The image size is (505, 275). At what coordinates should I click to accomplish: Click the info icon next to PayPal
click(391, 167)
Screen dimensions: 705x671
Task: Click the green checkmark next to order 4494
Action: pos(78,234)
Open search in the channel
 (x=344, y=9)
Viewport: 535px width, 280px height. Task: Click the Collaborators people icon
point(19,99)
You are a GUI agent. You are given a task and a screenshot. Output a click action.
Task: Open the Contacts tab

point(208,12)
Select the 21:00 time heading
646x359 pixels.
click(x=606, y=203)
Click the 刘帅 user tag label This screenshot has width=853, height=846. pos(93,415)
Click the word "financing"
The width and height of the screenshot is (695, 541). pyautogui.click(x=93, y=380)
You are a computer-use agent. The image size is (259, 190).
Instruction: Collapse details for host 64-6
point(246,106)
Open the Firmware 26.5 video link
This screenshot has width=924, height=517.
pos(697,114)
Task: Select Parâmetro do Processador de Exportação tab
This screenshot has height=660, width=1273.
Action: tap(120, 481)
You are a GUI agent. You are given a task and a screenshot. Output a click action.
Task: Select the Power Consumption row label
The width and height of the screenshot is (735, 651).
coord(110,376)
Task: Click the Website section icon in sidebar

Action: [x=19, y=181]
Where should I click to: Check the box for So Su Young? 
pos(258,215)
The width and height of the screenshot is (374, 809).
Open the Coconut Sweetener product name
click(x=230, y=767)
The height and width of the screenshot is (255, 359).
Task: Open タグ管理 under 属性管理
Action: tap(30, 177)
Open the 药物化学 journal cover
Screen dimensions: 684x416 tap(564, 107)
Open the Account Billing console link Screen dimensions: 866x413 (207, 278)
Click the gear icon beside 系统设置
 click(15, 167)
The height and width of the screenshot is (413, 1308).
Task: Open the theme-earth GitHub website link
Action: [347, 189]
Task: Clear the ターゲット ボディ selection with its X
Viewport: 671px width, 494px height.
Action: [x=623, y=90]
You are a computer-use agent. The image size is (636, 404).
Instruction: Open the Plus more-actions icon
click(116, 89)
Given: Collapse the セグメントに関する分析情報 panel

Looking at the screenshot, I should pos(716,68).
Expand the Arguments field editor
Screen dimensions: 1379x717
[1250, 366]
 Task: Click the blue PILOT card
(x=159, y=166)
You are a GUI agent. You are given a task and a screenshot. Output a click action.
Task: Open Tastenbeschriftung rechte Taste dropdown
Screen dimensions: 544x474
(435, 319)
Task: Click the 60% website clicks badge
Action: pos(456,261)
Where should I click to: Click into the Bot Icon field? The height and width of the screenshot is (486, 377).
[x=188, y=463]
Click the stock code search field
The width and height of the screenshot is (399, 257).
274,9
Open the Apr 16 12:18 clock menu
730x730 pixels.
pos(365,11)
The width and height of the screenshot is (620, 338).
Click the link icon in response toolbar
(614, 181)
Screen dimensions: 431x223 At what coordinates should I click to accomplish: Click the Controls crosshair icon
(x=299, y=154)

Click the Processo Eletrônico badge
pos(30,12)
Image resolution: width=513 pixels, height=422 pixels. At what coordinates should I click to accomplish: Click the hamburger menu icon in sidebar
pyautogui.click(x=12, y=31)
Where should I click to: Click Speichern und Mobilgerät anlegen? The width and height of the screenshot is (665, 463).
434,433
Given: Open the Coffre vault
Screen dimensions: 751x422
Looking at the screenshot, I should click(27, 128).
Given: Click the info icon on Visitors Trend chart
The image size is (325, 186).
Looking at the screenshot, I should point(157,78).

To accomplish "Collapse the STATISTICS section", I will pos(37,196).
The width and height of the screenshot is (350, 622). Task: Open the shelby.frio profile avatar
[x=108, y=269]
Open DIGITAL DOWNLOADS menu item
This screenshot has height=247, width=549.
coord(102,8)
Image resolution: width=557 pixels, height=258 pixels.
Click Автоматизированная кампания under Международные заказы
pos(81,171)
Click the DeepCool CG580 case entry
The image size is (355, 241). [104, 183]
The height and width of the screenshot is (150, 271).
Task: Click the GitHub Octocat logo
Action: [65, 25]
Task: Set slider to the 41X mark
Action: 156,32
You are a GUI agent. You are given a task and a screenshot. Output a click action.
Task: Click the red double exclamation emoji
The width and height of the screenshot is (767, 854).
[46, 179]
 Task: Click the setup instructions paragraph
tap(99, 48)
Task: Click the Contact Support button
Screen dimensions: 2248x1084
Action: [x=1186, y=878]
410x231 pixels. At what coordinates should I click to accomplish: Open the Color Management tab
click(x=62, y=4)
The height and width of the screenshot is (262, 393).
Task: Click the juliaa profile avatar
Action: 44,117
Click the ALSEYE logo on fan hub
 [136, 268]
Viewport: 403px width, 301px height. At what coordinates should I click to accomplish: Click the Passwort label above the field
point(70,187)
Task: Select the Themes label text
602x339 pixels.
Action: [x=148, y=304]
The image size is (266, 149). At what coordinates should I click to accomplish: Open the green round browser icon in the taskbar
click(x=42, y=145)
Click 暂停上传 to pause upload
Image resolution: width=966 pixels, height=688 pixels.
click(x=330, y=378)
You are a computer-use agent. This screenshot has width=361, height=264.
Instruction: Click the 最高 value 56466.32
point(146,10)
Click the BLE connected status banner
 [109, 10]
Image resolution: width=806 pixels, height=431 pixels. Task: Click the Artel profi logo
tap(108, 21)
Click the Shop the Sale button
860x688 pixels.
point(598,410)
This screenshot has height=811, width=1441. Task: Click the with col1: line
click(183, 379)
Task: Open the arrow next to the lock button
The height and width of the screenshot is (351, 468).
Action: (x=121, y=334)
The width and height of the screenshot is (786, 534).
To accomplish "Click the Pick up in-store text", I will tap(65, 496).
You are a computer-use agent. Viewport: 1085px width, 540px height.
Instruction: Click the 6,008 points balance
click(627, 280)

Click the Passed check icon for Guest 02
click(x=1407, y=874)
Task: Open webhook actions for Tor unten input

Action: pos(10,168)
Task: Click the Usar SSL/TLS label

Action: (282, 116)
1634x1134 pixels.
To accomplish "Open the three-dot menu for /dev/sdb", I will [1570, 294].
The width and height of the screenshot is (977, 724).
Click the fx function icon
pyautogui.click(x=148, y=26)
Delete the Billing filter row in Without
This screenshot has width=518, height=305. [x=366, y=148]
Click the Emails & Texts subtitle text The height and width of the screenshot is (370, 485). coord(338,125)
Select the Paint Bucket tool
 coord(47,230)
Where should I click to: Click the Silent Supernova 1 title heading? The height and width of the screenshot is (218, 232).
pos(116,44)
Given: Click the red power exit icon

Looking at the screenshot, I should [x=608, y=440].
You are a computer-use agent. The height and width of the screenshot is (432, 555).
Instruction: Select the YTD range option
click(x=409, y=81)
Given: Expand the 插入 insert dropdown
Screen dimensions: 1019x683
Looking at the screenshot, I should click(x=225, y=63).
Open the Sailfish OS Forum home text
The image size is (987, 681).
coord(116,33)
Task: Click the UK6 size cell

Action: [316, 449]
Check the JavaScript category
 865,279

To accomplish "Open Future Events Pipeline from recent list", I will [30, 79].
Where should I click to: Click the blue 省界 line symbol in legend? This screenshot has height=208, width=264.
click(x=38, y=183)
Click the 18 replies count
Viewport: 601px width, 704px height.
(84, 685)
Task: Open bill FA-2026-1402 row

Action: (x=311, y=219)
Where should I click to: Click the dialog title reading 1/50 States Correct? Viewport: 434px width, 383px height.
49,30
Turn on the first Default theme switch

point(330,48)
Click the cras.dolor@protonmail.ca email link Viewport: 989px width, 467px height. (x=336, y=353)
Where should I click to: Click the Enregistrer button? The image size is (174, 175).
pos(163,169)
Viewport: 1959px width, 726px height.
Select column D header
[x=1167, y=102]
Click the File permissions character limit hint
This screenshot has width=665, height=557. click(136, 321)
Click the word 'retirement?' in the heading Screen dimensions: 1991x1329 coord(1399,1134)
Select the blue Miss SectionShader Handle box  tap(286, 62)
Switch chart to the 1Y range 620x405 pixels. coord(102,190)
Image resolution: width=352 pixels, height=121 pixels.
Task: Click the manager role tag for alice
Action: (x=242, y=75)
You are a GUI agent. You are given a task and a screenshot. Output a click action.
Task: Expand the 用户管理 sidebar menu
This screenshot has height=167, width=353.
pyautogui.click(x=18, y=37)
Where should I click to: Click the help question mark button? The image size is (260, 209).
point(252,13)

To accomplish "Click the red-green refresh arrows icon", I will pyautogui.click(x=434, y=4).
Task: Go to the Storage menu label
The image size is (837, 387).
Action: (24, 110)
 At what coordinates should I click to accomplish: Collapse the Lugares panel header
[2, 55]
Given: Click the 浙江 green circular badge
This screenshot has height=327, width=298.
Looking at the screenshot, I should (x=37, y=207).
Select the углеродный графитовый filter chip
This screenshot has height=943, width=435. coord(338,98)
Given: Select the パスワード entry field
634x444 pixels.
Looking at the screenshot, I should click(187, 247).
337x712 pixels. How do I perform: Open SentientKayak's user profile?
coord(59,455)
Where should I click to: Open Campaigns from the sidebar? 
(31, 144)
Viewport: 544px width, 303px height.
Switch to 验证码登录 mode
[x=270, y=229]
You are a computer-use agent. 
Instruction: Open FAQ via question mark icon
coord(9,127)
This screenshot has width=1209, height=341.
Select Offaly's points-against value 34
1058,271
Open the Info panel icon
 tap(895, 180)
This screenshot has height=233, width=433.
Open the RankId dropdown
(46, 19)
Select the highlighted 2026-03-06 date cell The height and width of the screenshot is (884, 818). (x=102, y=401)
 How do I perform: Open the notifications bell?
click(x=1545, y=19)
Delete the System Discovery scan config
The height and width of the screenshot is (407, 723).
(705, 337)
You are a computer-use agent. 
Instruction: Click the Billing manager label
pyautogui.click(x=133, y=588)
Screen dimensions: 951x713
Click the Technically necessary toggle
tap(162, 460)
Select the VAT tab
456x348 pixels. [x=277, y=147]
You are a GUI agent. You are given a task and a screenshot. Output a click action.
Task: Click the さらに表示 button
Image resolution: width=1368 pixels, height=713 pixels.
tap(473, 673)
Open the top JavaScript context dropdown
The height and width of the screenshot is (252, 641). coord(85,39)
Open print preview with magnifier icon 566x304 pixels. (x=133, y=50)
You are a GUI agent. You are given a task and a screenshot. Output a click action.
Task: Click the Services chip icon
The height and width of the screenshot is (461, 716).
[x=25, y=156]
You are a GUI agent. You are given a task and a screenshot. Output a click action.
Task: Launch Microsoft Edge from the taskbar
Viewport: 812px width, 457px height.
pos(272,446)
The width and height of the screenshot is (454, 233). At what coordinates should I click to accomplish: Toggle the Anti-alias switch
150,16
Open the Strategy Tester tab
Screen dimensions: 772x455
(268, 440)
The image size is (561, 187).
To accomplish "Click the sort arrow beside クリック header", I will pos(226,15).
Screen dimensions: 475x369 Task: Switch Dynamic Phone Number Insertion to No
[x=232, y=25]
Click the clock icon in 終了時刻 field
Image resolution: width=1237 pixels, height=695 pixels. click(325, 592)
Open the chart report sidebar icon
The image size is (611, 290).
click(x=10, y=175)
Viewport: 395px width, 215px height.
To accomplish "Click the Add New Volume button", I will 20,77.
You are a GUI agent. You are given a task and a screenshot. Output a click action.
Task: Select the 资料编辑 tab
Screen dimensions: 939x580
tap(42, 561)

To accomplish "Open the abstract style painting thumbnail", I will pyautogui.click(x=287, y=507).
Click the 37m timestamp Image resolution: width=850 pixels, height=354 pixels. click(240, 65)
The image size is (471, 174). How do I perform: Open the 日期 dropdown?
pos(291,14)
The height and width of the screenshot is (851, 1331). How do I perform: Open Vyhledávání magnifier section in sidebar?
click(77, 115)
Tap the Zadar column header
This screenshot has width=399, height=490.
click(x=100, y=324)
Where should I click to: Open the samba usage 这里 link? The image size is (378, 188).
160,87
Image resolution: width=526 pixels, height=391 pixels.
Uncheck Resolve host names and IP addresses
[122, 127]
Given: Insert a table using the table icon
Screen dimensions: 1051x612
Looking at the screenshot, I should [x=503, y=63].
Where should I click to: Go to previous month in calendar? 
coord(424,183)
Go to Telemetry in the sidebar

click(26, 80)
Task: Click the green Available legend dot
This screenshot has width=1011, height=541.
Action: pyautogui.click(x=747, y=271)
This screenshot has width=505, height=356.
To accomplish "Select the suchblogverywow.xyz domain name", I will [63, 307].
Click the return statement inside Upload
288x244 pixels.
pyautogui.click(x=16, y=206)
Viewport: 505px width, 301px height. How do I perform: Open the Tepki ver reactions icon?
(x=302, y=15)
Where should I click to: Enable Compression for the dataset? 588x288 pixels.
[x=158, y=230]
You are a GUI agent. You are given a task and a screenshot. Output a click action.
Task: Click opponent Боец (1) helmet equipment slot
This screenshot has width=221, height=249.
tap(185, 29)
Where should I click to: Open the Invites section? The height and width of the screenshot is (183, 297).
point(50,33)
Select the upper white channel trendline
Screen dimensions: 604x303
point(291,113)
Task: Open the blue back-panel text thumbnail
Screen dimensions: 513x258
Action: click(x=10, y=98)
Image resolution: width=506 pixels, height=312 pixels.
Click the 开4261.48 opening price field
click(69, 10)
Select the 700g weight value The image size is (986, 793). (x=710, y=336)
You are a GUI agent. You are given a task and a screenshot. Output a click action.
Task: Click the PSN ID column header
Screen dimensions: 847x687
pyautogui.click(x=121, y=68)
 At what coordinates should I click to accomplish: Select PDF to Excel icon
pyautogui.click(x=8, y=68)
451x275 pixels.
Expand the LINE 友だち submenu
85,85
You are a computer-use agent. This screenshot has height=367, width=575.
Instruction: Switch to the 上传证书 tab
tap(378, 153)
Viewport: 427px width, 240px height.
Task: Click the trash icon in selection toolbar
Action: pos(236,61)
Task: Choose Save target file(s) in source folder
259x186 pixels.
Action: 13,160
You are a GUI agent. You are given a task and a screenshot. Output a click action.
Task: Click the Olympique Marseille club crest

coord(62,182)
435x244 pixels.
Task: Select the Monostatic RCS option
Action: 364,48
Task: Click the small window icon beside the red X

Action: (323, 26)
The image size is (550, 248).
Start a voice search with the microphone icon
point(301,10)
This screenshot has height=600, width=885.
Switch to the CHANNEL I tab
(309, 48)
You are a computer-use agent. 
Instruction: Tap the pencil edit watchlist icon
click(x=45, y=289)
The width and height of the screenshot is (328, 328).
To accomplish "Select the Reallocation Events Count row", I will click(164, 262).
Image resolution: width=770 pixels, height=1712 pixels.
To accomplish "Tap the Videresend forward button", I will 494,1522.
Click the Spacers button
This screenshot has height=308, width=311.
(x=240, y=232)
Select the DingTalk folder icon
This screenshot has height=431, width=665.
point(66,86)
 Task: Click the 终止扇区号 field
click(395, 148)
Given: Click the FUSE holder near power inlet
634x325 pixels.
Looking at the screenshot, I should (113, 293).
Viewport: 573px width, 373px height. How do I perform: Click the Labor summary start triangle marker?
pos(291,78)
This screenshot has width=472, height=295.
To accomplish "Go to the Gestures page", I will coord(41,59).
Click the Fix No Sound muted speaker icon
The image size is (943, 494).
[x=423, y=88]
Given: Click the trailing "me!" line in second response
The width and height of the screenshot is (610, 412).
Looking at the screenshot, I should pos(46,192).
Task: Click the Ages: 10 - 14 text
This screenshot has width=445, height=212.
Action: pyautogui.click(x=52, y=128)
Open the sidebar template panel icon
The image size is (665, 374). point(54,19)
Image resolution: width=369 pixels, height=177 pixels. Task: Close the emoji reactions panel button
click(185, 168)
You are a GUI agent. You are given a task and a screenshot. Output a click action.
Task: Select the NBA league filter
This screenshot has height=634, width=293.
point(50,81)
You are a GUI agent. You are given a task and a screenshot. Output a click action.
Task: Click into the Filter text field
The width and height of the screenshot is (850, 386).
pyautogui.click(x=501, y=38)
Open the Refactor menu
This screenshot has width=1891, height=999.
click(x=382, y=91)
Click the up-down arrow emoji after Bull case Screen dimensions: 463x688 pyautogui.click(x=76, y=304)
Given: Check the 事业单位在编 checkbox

++++++++++++++++++++

EXERCISE AIM: Could you write out, exactly as they stand, only the lines above that begin at the line with "Task: Select Parâmetro" and stop after the line with "Click the stock code search field"?

ANSWER TO THIS TASK:
Task: Select Parâmetro do Processador de Exportação tab
This screenshot has height=660, width=1273.
Action: tap(120, 481)
You are a GUI agent. You are given a task and a screenshot. Output a click action.
Task: Select the Power Consumption row label
The width and height of the screenshot is (735, 651).
coord(110,376)
Task: Click the Website section icon in sidebar

Action: [x=19, y=181]
Where should I click to: Check the box for So Su Young? 
pos(258,215)
The width and height of the screenshot is (374, 809).
Open the Coconut Sweetener product name
click(x=230, y=767)
The height and width of the screenshot is (255, 359).
Task: Open タグ管理 under 属性管理
Action: tap(30, 177)
Open the 药物化学 journal cover
Screen dimensions: 684x416 tap(564, 107)
Open the Account Billing console link Screen dimensions: 866x413 (207, 278)
Click the gear icon beside 系统设置
 click(15, 167)
The height and width of the screenshot is (413, 1308).
Task: Open the theme-earth GitHub website link
Action: [347, 189]
Task: Clear the ターゲット ボディ selection with its X
Viewport: 671px width, 494px height.
Action: [x=623, y=90]
You are a computer-use agent. The image size is (636, 404).
Instruction: Open the Plus more-actions icon
click(116, 89)
Given: Collapse the セグメントに関する分析情報 panel

Looking at the screenshot, I should pos(716,68).
Expand the Arguments field editor
Screen dimensions: 1379x717
[1250, 366]
 Task: Click the blue PILOT card
(x=159, y=166)
You are a GUI agent. You are given a task and a screenshot. Output a click action.
Task: Open Tastenbeschriftung rechte Taste dropdown
Screen dimensions: 544x474
(435, 319)
Task: Click the 60% website clicks badge
Action: pos(456,261)
Where should I click to: Click into the Bot Icon field? The height and width of the screenshot is (486, 377).
[x=188, y=463]
Click the stock code search field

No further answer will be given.